SEATTLE – Investigadores de la Universidad de Washington han publicado un estudio que examina el uso de teléfonos inteligentes y redes sociales entre adolescentes. La investigación, publicada en el prestigioso Journal of the American Medical Association (JAMA), analizó los hábitos de uso de dispositivos móviles en jóvenes de entre 13 y 18 años.
El estudio reveló que, en promedio, los adolescentes dedican poco más de una hora a sus teléfonos inteligentes durante las horas de clase. La investigación se centró en evaluar el impacto de estos dispositivos en la participación en las tareas escolares y en el rendimiento académico general. Los hallazgos indican que la mayor parte del tiempo que los adolescentes pasan en sus teléfonos se destina a aplicaciones de redes sociales, destacando Instagram, TikTok y Snapchat como las más populares.
Un aspecto relevante del estudio es la correlación observada entre los ingresos familiares anuales y el uso de teléfonos inteligentes. Los adolescentes de entre 16 y 18 años provenientes de hogares con menores ingresos tienden a utilizar sus teléfonos con mayor frecuencia que sus compañeros.
El Dr. Dimitri Christakis, autor principal del artículo y profesor de pediatría en la Escuela de Medicina de la Universidad de Washington, comentó: “Estas aplicaciones están diseñadas para generar dependencia. Distraen a los estudiantes de la participación activa en clase y dificultan el desarrollo de habilidades sociales con compañeros y profesores”.
El Dr. Jason Nagata, coautor y profesor asociado de pediatría en la Universidad de California San Francisco, enfatizó que este estudio va más allá de las autoevaluaciones sobre el uso excesivo de teléfonos inteligentes, ofreciendo un análisis del comportamiento real. “Los adolescentes a menudo subestiman el tiempo que pasan frente a la pantalla. Los datos objetivos recopilados de los teléfonos inteligentes nos proporcionan una imagen más precisa de su uso”, afirmó Nagata.
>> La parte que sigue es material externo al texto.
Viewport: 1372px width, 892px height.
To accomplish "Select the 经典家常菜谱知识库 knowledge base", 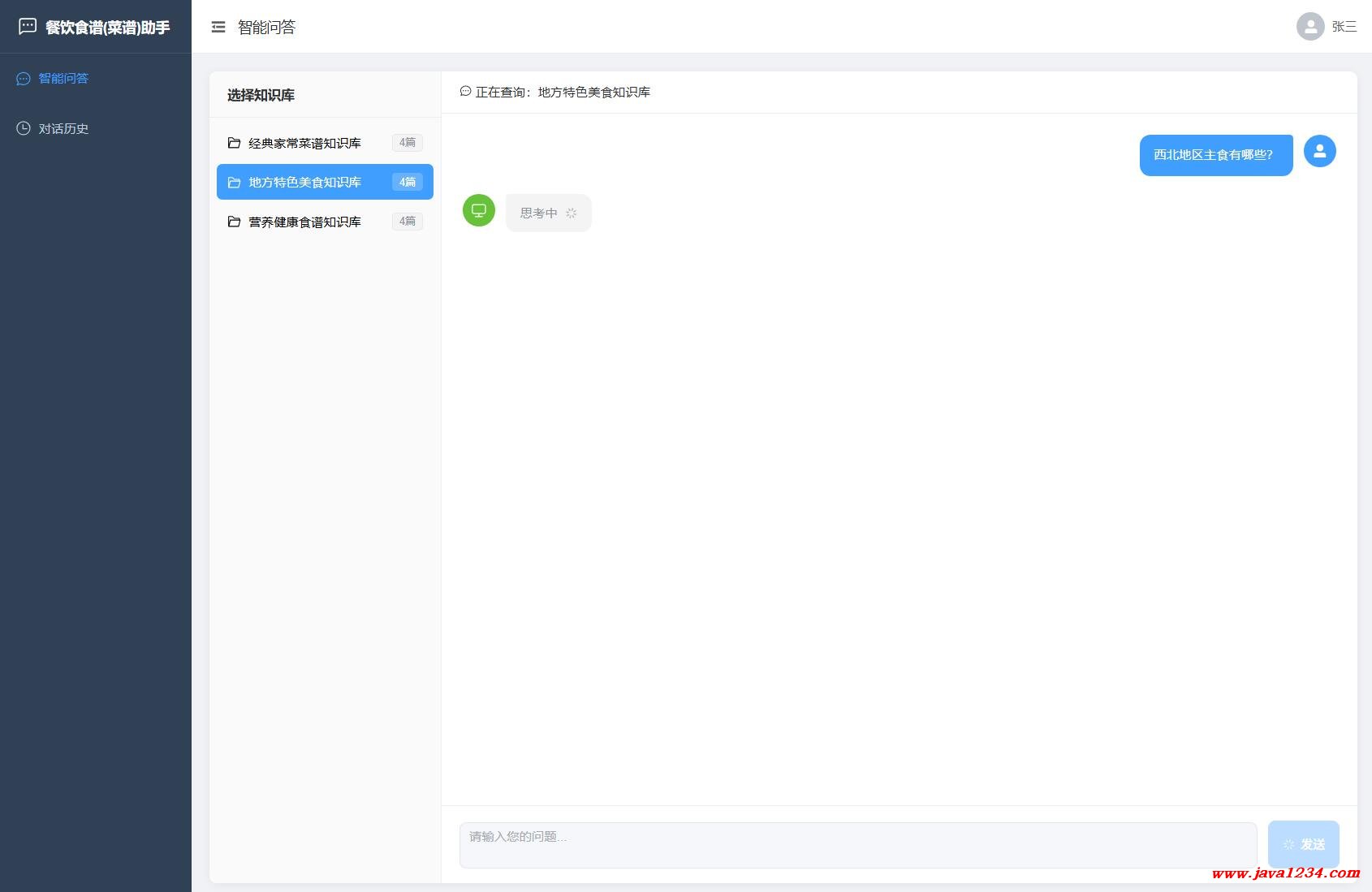I will tap(304, 144).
El estudio señala que al menos 32 estados y el Distrito de Columbia han comenzado a implementar políticas para prohibir o restringir el uso de teléfonos celulares en las escuelas. No obstante, el Dr. Christakis considera que estas medidas son insuficientes. “Su aplicación ha sido inconsistente, si es que se ha aplicado. Creo que Estados Unidos debe considerar las implicaciones generacionales de limitar las oportunidades de aprendizaje en el entorno escolar”, señaló.
Los resultados de esta investigación probablemente influirán en el debate sobre el uso de teléfonos inteligentes en las escuelas, a medida que educadores y responsables de la política buscan estrategias para mantener a los estudiantes enfocados en sus estudios y reducir la distracción causada por los dispositivos.